Yet Obasanjo’s greatly flawed budgets have always smoothly scaled through as if farmers and the area from which they predominantly come from have no representatives in the National Assembly.
Indeed, the travails of the budgetary process has tended to suggest that there is an urgent need for a complete rethink about the environment and mechanism of the electoral process and the utility of representative politics in the north in particular, because the problem there is more acute.
Today, in the north it is as if politics has become out of bounds to the sane, capable, dignified and the well-bred. It has, to all intents and purposes, been taken over by a coalition of corrupt moneybags, good-for-nothing rabble-rousers and cash-and-carry flotsam and jetsam. With the result that those qualified and able to represent the people cannot come near to winning the so-called elections. And, consequently, most of those who eventually win and go on to represent the north, don’t know the issues, don’t care that they don’t – and are always there on the legislative market for sale. And even if there is no buyer, they probably don’t know what the figures mean.
·····
## Instructions
1. In the commentary on budgets and northern politics, who does the writer say has taken over politics in the north?
2. Retype the commentary on budgets and northern politics between "Today, in the" and "the figures mean.", inclusive.
3. Summarize the commentary on budgets and northern politics in two sentences.

Data entries:
·····
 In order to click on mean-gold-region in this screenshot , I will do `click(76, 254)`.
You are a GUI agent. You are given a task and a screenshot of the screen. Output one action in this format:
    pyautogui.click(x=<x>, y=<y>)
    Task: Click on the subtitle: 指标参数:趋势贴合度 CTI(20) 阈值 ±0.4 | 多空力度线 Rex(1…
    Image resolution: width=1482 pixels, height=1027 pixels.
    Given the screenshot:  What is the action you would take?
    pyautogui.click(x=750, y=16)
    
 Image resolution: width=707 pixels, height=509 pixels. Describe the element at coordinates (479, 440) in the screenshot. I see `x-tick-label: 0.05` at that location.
·····
## Results of the exercise
1. A coalition of corrupt moneybags, good-for-nothing rabble-rousers and cash-and-carry flotsam and jetsam.

2.
Today, in the north it is as if politics has become out of bounds to the sane, capable, dignified and the well-bred. It has, to all intents and purposes, been taken over by a coalition of corrupt moneybags, good-for-nothing rabble-rousers and cash-and-carry flotsam and jetsam. With the result that those qualified and able to represent the people cannot come near to winning the so-called elections. And, consequently, most of those who eventually win and go on to represent the north, don’t know the issues, don’t care that they don’t – and are always there on the legislative market for sale. And even if there is no buyer, they probably don’t know what the figures mean.

3. Obasanjo's deeply flawed budgets have always passed smoothly through the National Assembly, and the troubles of the budget process suggest an urgent need to rethink the electoral process and representative politics, especially in the north. There, politics has been taken over by corrupt moneybags and rabble-rousers, so capable people cannot win elections, and most of those who do win don't know the issues and are for sale on the legislative market.